Comment by mft_
21 hours ago
(I'm not one of the people you're speaking of with a 128gb M5 but) if you want to run one of the medium-sized open-weights models (Qwen 27b, 35b, Gemma 4 26b, 31b) or larger, you get into an interesting optimisation space.
* yes, you can run it on an older/smaller GPU plus system RAM but performance will suffer
* if you want optimal GPU performance you need the model in VRAM plus context, so 24GB (3090, 4090) or 32GB (5090) cards, plus a system that's reasonable powerful to plug them in to. Ideally you'd have a multiple cards working together but for optimal performance this means either 2x 3090 or nvidia's workstation cards.
* you can go for a 128gb Strix Halo system, but the memory bandwidth isn't great and they're becoming increasingly more expensive (5.5k EUR for HP laptop, 3.9k EUR for GMKtec EVO-X2 mini PC)

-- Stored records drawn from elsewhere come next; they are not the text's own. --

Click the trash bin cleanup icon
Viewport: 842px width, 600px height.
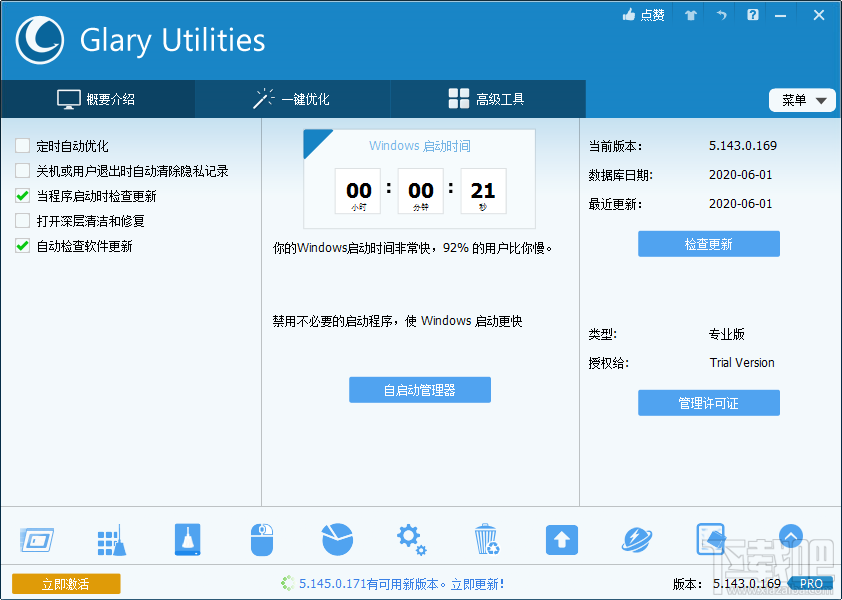click(x=486, y=539)
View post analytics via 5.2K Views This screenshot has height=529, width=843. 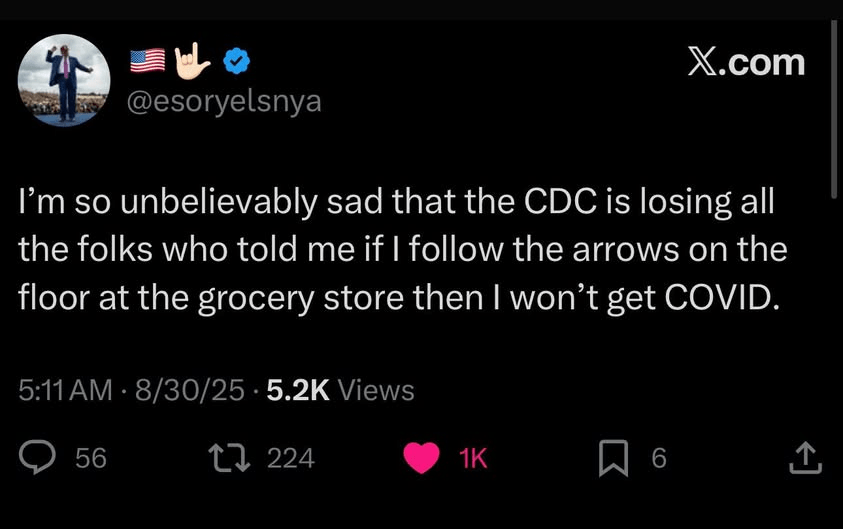point(341,389)
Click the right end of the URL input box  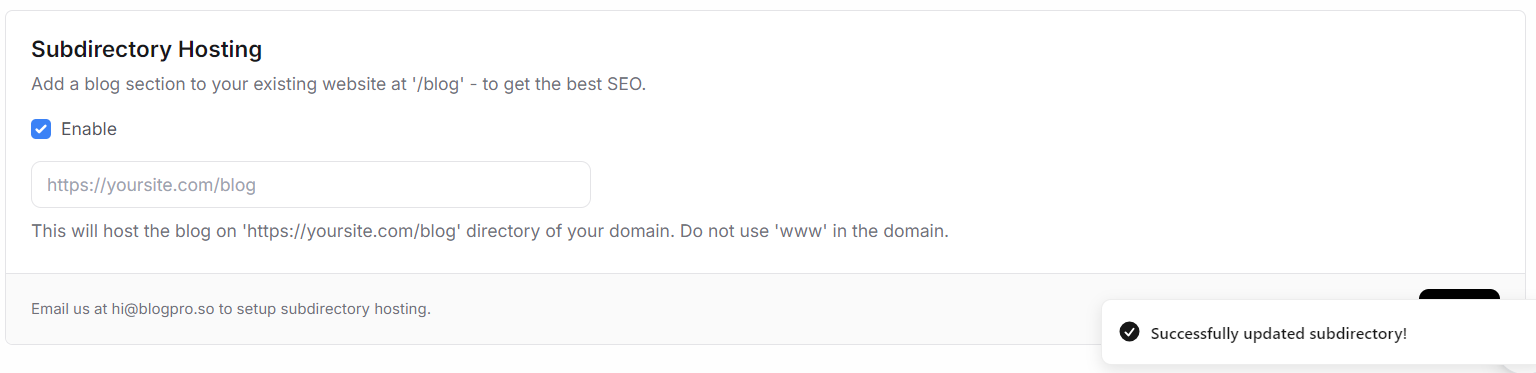pyautogui.click(x=570, y=185)
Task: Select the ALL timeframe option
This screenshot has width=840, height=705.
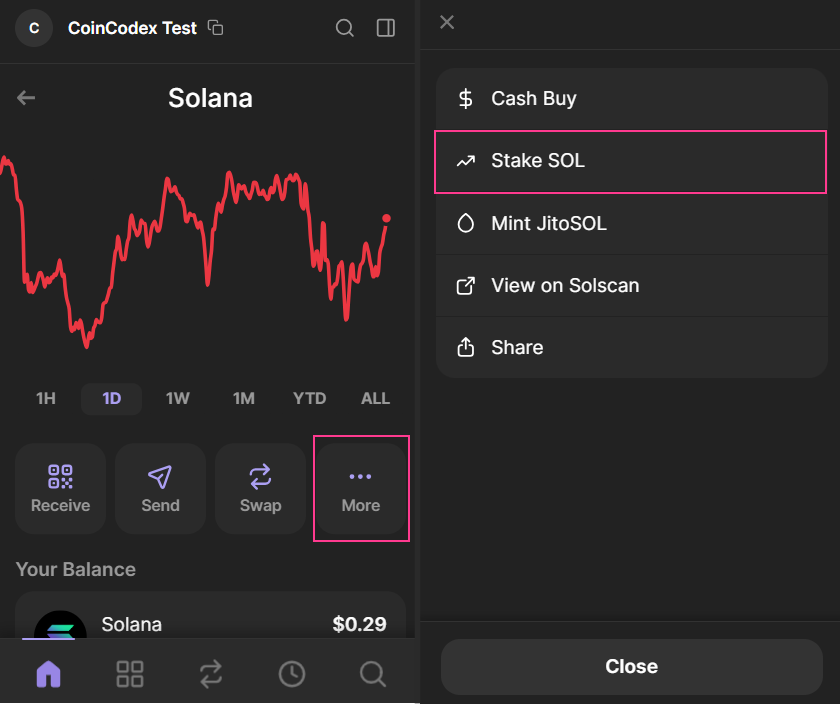Action: point(375,398)
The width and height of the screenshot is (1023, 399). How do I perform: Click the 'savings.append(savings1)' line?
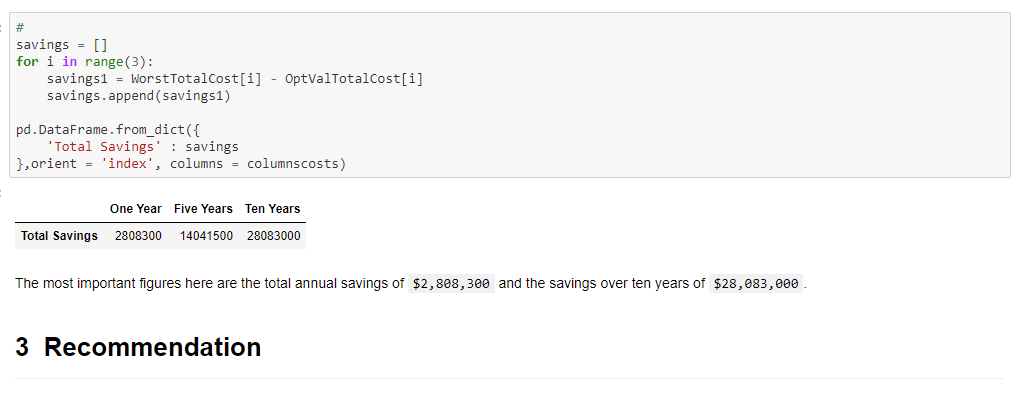tap(139, 96)
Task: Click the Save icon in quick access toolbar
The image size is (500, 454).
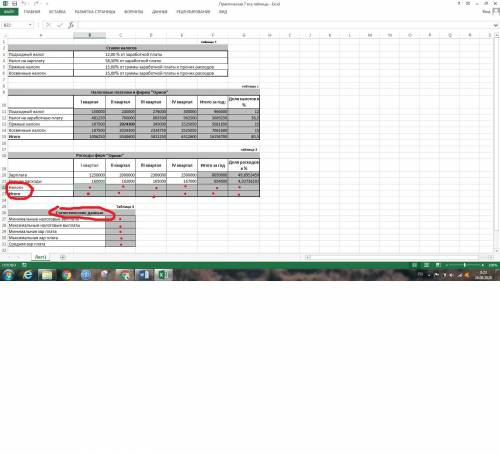Action: pyautogui.click(x=14, y=3)
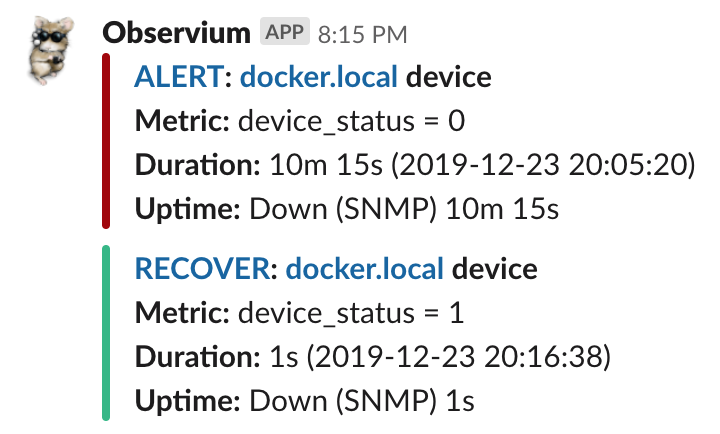
Task: Follow docker.local link in the ALERT message
Action: [x=319, y=77]

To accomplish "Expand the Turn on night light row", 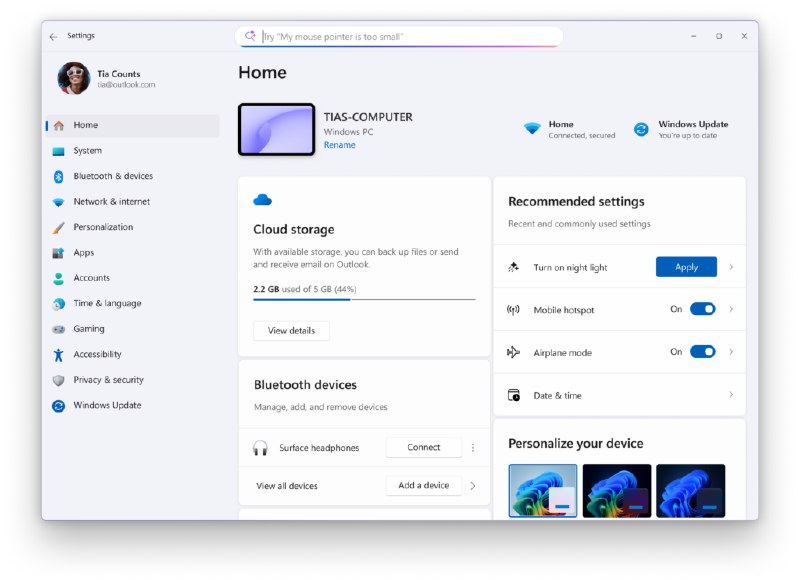I will pyautogui.click(x=733, y=267).
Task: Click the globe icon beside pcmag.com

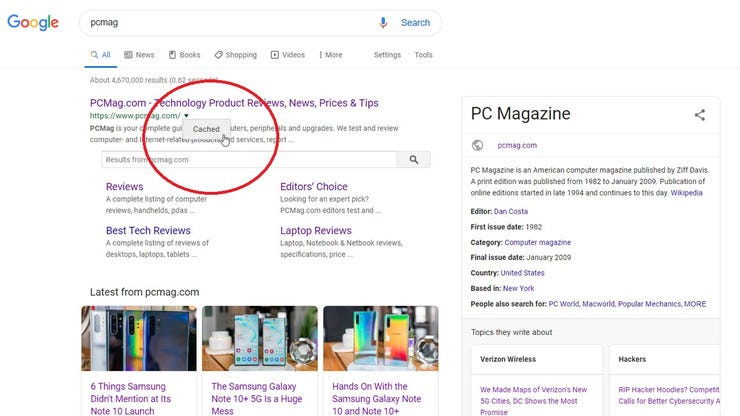Action: coord(478,145)
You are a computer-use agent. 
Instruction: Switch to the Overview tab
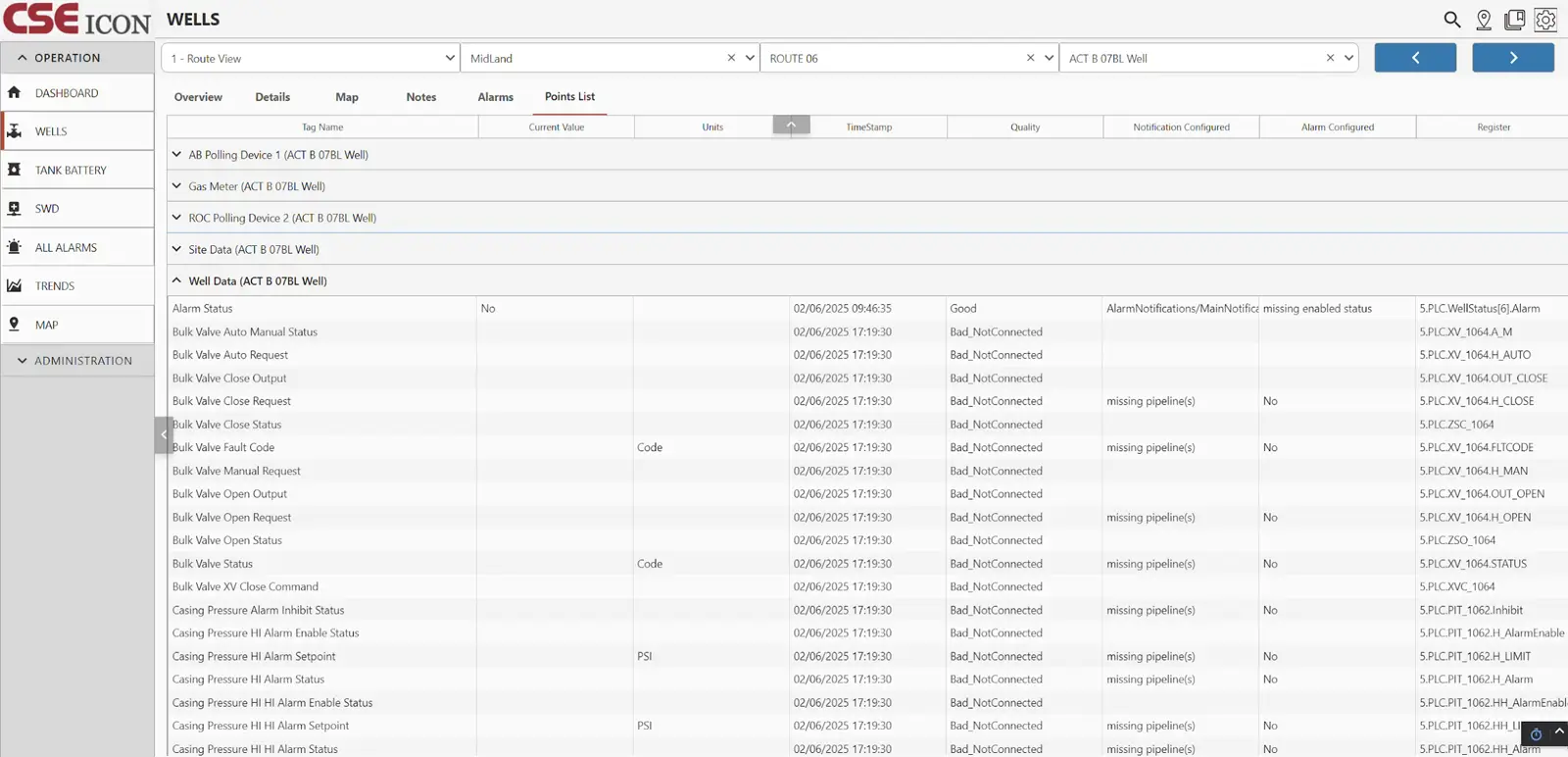[198, 97]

* you can go for a 128gb DGX Spark (5k EUR+) which also has unspectacular memory bandwidth or RTX Spark (price unclear but probably not cheaper)
* or go for a Mac with a decent CPU and a good amount of RAM (bandwidth varies by model, but typically a bit better than Strix Halo/DGX Spark and worse than bespoke GPUs.
As usual with such questions, there are of course cheaper paths (if you want to accept the tradeoffs) but Macs are reasonable vs. competition for these workloads.
I just recently got into experimenting with local LLMs when I had anyway (for non-LLM reasons) built myself a new desktop system with Intel Ultra 270K-Plus and RTX 5080. With 64GB system RAM and 16GB VRAM. Relatively speaking a high-performing and low-to-moderate cost system.
I wasn't really expecting much from these local open weight models neither when it comes to speed or "intelligence", but my preconceptions were quickly put ashame when I got ollama up and running and pulled my first model. I get a consistent 117-128 t/s with Gemma4:26b-a4b without any tuning (just the default settings), which was much faster than I had expected. Can't wait to dive deeper into this, especially with Qwen3.6 models.
Does anyone's have experience adding a 2nd Nvidia GPU of the same generation but different (slower) model in the same system? Will it give a major boost with larger models, or will the slower card just be a bottleneck? I have an unused RTX 5060 Ti 16GB that I'm considering to install alongside the RTX 5080, but it would necessitate removing some other hardware, so I haven't bothered yet.
I'd say adding another 16Gb gpu would be worth it - you'd be able to run larger model/larger context all within gpu's. It would give you more options of what you can run fast. Your current model probably doesn't run completely from GPU (depending on quants I don't think you can squeeze Gemma4:26b into 16Gb vram), so you already have some layers running on gpu and some on cpu. If you add another gpu you might be able to move all layers to vram which should speed up things for you. The layers calculations happen on whatever gpu's it sits, so the layers that are already on your rtx5080 would compute same, but the layers that currently your cpu handles will be computed with faster vram/compute of rtx5060.
And with a mac, there are no cuda drivers to fiddle with.